TASK →
Reproduce only the stretch of entries below that begins at the first line and ends at the line holding "Task: Click the 미리보기 preview button".
###
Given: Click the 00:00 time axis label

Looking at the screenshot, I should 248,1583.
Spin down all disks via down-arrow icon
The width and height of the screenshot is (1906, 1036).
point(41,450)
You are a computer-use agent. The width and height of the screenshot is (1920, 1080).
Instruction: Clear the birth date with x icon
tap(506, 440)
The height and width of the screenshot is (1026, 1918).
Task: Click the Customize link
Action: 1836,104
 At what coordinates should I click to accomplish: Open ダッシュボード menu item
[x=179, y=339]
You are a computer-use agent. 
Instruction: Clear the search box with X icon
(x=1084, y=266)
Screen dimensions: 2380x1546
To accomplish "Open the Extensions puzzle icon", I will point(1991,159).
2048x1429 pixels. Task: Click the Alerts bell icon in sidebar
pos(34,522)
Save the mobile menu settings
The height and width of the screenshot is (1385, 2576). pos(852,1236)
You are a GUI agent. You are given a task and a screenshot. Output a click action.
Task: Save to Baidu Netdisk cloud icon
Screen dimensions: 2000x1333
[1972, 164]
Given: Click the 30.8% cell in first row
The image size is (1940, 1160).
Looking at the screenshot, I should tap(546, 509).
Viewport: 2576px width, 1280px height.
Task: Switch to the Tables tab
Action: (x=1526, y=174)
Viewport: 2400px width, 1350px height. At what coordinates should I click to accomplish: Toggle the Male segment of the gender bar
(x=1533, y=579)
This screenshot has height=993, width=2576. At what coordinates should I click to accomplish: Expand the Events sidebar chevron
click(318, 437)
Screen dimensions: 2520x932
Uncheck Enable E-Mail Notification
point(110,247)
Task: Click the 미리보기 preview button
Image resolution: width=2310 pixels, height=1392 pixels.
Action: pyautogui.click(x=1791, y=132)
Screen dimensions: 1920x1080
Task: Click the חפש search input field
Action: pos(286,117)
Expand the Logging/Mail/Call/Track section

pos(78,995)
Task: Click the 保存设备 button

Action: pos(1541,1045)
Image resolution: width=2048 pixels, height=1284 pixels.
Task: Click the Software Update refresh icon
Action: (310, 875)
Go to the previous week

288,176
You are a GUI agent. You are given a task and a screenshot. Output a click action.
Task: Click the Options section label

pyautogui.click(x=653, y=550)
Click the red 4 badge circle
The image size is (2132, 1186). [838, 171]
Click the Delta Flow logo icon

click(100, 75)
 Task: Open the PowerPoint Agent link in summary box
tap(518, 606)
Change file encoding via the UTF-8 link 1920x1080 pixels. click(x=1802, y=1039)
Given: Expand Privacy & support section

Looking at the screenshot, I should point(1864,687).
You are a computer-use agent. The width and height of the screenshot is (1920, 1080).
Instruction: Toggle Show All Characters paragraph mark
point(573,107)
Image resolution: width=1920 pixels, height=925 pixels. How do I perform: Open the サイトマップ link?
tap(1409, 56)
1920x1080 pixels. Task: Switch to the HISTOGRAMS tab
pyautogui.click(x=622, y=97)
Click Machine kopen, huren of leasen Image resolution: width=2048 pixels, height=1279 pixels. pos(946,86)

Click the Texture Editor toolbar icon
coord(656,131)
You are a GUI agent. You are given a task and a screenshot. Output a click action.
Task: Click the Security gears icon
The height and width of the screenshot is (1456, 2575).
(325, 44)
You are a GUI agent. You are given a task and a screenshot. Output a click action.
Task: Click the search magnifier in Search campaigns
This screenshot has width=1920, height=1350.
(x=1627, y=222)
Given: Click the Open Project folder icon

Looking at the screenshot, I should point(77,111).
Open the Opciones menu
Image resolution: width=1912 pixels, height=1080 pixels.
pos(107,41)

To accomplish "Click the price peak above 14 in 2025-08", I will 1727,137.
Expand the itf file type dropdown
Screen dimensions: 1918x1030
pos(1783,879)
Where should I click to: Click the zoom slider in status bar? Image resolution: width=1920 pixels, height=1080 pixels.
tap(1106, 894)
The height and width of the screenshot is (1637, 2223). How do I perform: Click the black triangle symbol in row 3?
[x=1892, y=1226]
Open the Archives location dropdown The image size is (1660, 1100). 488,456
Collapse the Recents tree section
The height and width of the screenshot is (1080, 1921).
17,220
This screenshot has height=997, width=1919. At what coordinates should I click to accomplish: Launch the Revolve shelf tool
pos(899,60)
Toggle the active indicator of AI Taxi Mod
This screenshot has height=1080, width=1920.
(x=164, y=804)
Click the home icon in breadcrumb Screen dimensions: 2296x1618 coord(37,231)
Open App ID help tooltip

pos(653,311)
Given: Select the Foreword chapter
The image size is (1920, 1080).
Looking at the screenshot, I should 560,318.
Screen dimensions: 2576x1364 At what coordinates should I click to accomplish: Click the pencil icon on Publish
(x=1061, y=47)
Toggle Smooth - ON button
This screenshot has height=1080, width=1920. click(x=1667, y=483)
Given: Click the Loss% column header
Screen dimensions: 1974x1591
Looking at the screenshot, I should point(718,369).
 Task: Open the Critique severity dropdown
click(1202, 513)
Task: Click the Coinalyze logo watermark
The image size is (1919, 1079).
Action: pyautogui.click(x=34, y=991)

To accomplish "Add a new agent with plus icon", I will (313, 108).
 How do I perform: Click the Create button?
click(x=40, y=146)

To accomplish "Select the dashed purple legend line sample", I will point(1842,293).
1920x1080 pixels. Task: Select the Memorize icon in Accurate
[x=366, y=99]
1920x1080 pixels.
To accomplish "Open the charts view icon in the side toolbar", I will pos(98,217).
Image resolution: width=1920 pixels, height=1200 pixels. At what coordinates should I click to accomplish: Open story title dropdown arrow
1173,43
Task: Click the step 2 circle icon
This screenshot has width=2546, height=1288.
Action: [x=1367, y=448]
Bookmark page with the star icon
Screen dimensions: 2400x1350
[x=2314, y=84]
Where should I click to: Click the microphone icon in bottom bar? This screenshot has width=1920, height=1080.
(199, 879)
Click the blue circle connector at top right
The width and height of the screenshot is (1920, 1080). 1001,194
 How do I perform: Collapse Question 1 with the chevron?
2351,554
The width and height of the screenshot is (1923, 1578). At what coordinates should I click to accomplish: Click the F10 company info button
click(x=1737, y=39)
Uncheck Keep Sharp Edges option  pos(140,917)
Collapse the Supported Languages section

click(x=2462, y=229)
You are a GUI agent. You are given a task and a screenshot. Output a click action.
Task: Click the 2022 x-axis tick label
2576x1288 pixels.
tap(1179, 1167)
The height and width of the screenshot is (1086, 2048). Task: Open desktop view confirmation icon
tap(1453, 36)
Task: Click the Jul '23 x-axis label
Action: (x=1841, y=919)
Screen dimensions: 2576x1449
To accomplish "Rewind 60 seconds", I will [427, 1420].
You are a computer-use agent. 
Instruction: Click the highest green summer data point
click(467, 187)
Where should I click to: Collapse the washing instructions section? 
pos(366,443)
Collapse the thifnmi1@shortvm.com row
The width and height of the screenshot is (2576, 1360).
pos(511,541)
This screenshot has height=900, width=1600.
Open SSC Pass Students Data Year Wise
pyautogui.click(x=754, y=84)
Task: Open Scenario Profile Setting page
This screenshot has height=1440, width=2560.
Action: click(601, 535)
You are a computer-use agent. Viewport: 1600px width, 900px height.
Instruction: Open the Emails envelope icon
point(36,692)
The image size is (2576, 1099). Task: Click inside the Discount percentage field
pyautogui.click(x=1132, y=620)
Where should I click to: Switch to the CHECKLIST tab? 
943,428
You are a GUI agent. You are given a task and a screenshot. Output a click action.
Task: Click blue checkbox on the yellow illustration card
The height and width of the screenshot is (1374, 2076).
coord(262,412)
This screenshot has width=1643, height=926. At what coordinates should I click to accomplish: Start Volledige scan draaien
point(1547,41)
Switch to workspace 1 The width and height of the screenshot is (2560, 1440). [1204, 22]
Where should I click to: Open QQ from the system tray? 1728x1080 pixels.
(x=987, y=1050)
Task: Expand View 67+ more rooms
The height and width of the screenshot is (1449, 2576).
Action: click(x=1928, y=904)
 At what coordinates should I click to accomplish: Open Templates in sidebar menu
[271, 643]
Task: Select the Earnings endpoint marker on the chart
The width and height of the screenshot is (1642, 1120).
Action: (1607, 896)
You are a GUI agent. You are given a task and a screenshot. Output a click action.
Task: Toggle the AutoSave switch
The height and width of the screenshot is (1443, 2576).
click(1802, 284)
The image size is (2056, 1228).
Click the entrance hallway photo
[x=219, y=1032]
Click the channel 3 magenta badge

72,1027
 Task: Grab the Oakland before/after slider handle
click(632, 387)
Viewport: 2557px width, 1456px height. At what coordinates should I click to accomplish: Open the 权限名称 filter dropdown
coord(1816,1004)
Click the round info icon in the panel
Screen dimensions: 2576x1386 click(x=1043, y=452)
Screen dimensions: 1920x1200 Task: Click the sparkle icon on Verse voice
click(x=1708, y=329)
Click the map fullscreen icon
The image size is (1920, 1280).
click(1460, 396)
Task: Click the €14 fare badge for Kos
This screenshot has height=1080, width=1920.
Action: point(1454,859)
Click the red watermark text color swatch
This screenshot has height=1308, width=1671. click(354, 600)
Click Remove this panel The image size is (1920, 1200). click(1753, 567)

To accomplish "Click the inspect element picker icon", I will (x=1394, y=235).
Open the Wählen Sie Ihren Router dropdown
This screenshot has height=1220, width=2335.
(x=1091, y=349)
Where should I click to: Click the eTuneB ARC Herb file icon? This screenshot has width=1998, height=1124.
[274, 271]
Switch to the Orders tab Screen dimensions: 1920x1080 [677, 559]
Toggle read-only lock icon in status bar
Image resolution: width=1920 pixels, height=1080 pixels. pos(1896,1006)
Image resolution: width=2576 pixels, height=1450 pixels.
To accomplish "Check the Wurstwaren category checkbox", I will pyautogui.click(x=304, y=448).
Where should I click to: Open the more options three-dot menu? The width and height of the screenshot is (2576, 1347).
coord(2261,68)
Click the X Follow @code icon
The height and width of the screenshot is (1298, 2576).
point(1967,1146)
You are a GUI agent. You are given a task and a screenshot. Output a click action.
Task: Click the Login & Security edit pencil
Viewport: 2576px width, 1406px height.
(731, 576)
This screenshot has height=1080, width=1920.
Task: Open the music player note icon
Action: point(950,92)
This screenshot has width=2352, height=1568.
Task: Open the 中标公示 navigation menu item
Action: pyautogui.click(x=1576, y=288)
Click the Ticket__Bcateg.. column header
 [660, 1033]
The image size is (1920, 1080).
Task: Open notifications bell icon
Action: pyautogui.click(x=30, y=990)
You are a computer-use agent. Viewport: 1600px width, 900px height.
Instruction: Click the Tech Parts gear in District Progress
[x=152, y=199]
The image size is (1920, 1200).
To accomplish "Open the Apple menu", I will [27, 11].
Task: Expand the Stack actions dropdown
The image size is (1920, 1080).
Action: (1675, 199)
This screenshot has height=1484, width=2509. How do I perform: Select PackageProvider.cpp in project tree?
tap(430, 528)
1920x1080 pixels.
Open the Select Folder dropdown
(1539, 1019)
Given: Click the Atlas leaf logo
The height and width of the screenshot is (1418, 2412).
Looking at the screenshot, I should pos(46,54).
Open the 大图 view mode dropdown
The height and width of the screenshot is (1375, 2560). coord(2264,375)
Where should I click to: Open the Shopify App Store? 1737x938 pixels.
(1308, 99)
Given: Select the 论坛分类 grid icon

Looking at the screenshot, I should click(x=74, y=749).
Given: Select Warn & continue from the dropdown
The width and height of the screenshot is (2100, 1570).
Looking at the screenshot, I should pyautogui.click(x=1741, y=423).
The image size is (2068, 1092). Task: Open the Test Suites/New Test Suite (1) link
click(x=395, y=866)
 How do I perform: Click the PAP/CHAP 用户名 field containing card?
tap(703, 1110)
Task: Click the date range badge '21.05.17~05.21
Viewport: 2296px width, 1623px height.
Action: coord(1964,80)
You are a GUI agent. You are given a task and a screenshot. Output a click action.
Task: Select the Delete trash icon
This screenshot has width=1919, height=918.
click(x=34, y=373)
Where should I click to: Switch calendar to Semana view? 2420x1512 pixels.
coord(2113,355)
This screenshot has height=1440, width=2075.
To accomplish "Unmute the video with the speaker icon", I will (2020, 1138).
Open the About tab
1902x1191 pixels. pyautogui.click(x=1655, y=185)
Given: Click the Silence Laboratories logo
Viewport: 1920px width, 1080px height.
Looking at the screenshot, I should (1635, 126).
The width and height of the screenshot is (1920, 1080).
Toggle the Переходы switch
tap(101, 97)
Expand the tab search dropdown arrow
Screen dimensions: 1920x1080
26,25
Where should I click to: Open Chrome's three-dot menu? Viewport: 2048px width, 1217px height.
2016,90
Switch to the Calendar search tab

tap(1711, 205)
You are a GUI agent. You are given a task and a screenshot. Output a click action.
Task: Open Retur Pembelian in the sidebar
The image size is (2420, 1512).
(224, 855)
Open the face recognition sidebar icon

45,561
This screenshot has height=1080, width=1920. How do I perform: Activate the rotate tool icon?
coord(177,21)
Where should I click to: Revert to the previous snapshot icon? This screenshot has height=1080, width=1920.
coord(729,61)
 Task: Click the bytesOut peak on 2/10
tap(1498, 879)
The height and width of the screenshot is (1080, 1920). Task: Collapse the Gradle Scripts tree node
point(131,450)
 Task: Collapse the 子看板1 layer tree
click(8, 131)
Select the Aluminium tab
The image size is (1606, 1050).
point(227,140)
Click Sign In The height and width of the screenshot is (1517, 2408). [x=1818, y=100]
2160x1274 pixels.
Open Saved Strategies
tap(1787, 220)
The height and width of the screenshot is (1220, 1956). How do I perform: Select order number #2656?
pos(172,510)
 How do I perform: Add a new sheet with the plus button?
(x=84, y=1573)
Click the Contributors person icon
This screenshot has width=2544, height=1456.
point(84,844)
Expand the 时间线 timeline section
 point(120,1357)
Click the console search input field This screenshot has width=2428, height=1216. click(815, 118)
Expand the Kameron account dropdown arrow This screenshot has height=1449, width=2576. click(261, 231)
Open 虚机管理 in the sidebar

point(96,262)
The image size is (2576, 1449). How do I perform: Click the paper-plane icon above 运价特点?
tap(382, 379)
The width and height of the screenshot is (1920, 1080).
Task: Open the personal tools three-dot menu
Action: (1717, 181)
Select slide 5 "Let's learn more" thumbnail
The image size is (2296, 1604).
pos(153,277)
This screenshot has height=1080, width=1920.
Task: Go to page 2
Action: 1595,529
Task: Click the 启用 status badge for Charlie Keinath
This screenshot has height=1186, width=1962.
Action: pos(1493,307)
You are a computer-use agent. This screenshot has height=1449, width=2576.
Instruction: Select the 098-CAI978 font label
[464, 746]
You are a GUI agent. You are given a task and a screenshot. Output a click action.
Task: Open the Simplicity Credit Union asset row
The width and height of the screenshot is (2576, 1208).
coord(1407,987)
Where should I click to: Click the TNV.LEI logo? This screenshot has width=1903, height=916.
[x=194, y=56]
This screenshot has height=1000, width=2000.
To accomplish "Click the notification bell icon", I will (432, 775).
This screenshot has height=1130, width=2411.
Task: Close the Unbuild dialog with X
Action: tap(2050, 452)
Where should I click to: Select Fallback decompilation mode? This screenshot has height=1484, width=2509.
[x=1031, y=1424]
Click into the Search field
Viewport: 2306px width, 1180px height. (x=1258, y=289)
###
SOLVED EXERCISE →
Given: Click the 00:00 time axis label

Looking at the screenshot, I should 248,1583.
Spin down all disks via down-arrow icon
The width and height of the screenshot is (1906, 1036).
point(41,450)
You are a computer-use agent. The width and height of the screenshot is (1920, 1080).
Instruction: Clear the birth date with x icon
tap(506, 440)
The height and width of the screenshot is (1026, 1918).
Task: Click the Customize link
Action: 1836,104
 At what coordinates should I click to accomplish: Open ダッシュボード menu item
[x=179, y=339]
You are a computer-use agent. 
Instruction: Clear the search box with X icon
(x=1084, y=266)
Screen dimensions: 2380x1546
To accomplish "Open the Extensions puzzle icon", I will point(1991,159).
2048x1429 pixels. Task: Click the Alerts bell icon in sidebar
pos(34,522)
Save the mobile menu settings
The height and width of the screenshot is (1385, 2576). pos(852,1236)
You are a GUI agent. You are given a task and a screenshot. Output a click action.
Task: Save to Baidu Netdisk cloud icon
Screen dimensions: 2000x1333
[1972, 164]
Given: Click the 30.8% cell in first row
The image size is (1940, 1160).
Looking at the screenshot, I should tap(546, 509).
Viewport: 2576px width, 1280px height.
Task: Switch to the Tables tab
Action: (x=1526, y=174)
Viewport: 2400px width, 1350px height. At what coordinates should I click to accomplish: Toggle the Male segment of the gender bar
(x=1533, y=579)
This screenshot has height=993, width=2576. At what coordinates should I click to accomplish: Expand the Events sidebar chevron
click(318, 437)
Screen dimensions: 2520x932
Uncheck Enable E-Mail Notification
point(110,247)
Task: Click the 미리보기 preview button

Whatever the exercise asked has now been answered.